Friday, December 02, 2005

Am I going to die?

This ABC News article discusses the deadly nature of push-locomotive trains. Or are they really that deadly, intrinsically? In the case of the tragedy this January, I do not blame the nature of the train when ten passengers died. I blame the person who murdered them by parking his SUV on the tracks, and may he be convicted and executed.

If we're so concerned about transportation safety, let's ban such trains, and while we're at it, let's mandate 10-foot hoods and trunks for all cars to greatly eliminate injuries and deaths. It does not matter that either would make both forms of travel prohibitively expensive for many people, because we're dealing with safety and people's lives, right? Some say we can't put a price on safety, or that we must spend whatever is necessary to save just one more human life (as economists would put it, one life at the margin). But in reality, we do put an effective price on our safety every day. We may not be able to calculate what our total safety is worth, but we have a good idea of what a marginal improvement in our safety is not worth.

With modern travel, more and more people can afford to travel to better jobs. We could always spend more on safety, but it would make the travel more expensive for everyone, and likely unaffordable to some. If there is one economic lesson everyone should learn, it is that we always make tradeoffs. Nothing comes without a price, even picking up "free" money on the sidewalk. It's said to be lucky to pick up a penny, but I wouldn't even bother with a fifty-cent piece. Coins on the ground are so dirty, and I don't value them enough to risk contact with microorganisms or wash them off.
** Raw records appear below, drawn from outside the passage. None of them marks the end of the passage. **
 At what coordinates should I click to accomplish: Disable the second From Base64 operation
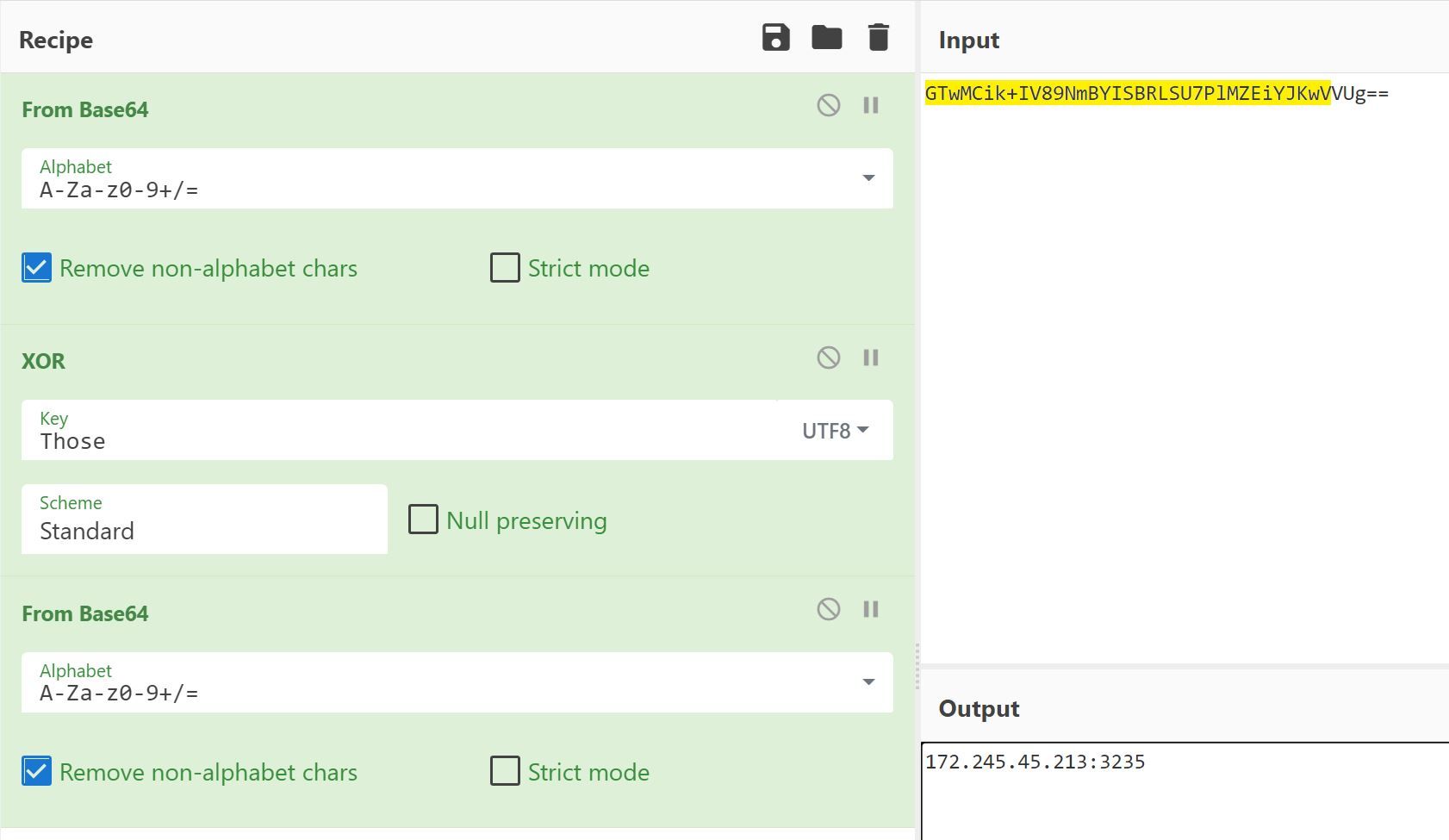click(x=828, y=609)
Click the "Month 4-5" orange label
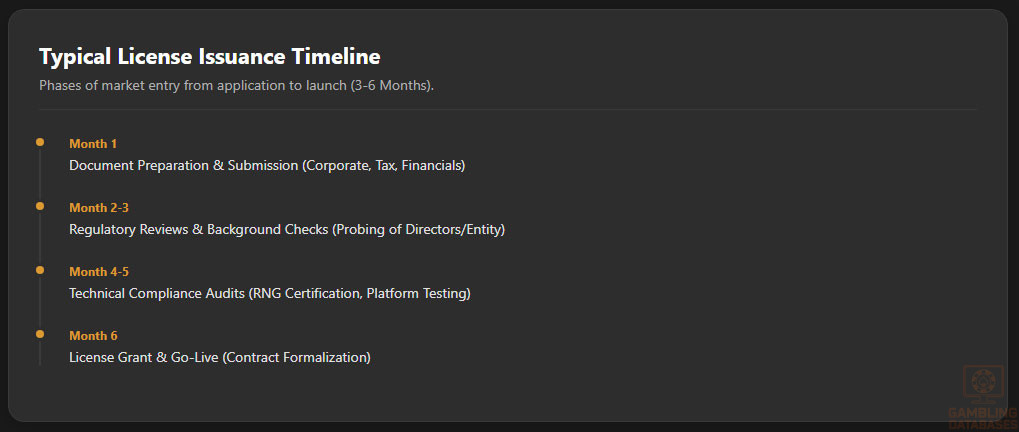The image size is (1019, 432). click(x=99, y=272)
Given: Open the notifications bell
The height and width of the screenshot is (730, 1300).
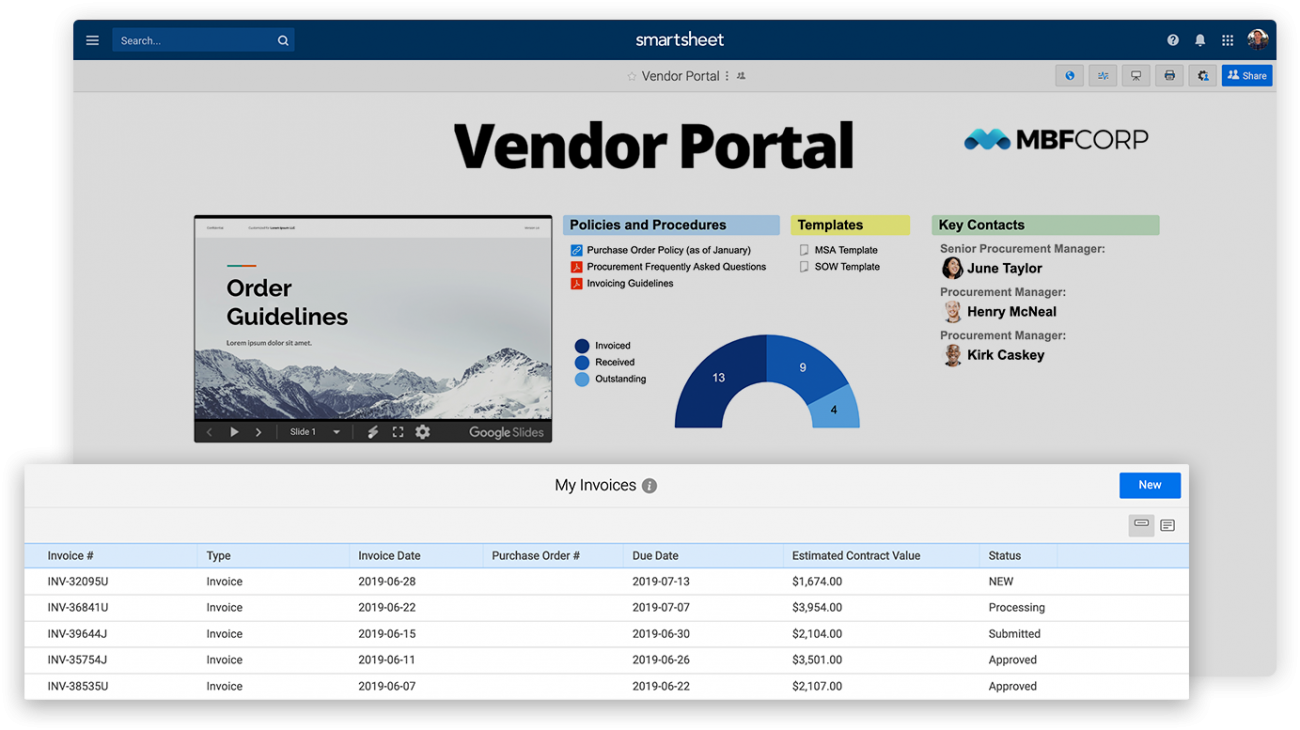Looking at the screenshot, I should [x=1200, y=41].
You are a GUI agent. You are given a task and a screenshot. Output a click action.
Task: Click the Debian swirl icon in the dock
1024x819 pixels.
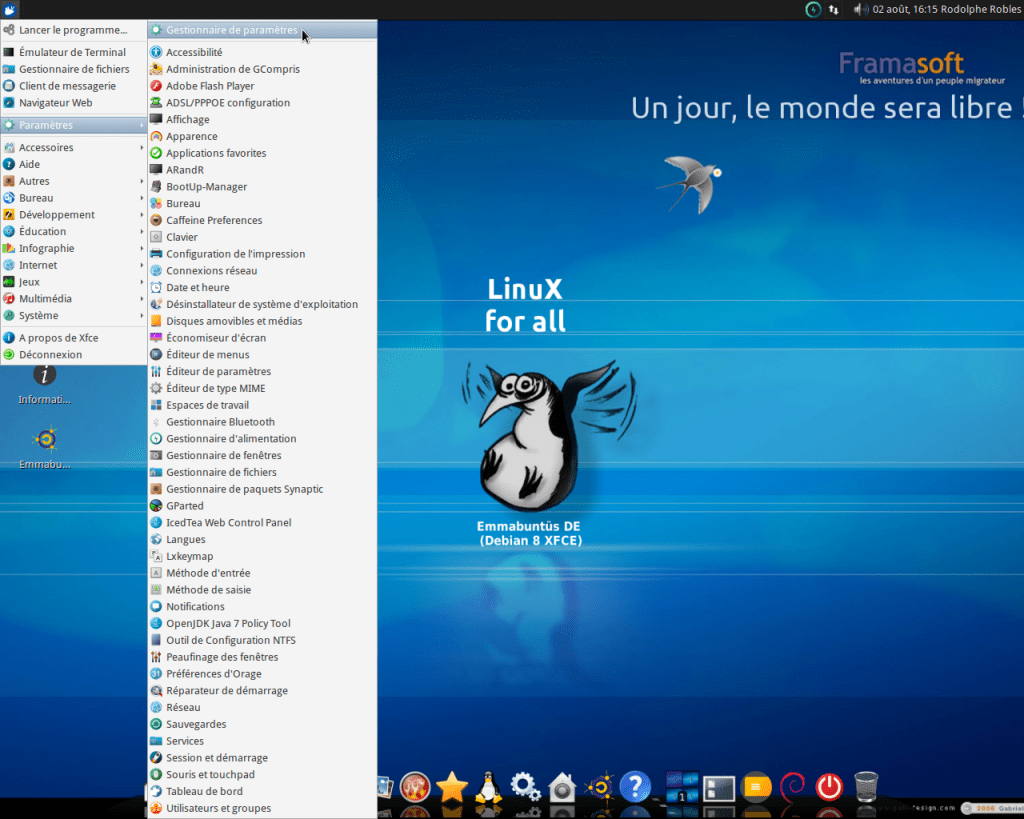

For a few people, finding even a $100 bill might divert them from a critical moment that they should have spent talking to their stockbroker, because they could have gained more than $100 (or not lost $100).

Tradeoffs are especially important when it comes to safety and how much we spend to get it. At a certain point, we will value the marginal cost of increased safety as greater than its marginal benefit, and thus we won't pay it. I could have bought my car with side airbags as well as front, but I did not find that worth the greater cost and so bought a cheaper model. Some trains don't change direction (i.e. they pull in one direction, then push when going back) because the passengers prefer those to the more expensive alternative: additional track so such trains can turn around makes them more costly, and the necessary fare increases would price some people out. Costs are not always monetary, either. A jaywalker implicitly decides that the extra time of going to a crosswalk, and waiting for the light, is more costly than the risk of bodily harm, death or a ticket. Driving an automobile implicitly means that not having the convenience or pleasure is more costly than the risk of getting into an accident.

When riding the Metro-North Railroad down to Manhattan, usually for work, I almost always ride express trains, and those are always push-trains. Sometimes I ride in the front car, mainly because I enter the platform on the south end. If it's a busy morning, I might walk to the middle of the platform where there are fewer people, and get on a middle car so that I don't have to fight for a seat. Regardless, this ABC article will not encourage me to find a seat toward the back of the train, for the same reason I don't avoid the NYC subway system because of possible terrorist attacks. I will not let highly improbable events make me so paranoid that I will plan my life around such threats.

The Teamster leader says he has warned about push-trains for years, but that's like Paul Krugman predicting one economic Armageddon after another, or people who predicted from 1919 through 2003 that the Red Sox would win the World Series. If you keep making the same prediction about an event with greater than zero probability, eventually it will happen. However, who could have predicted someone would be so callous as to chicken out on committing suicide, and lead to ten people dying?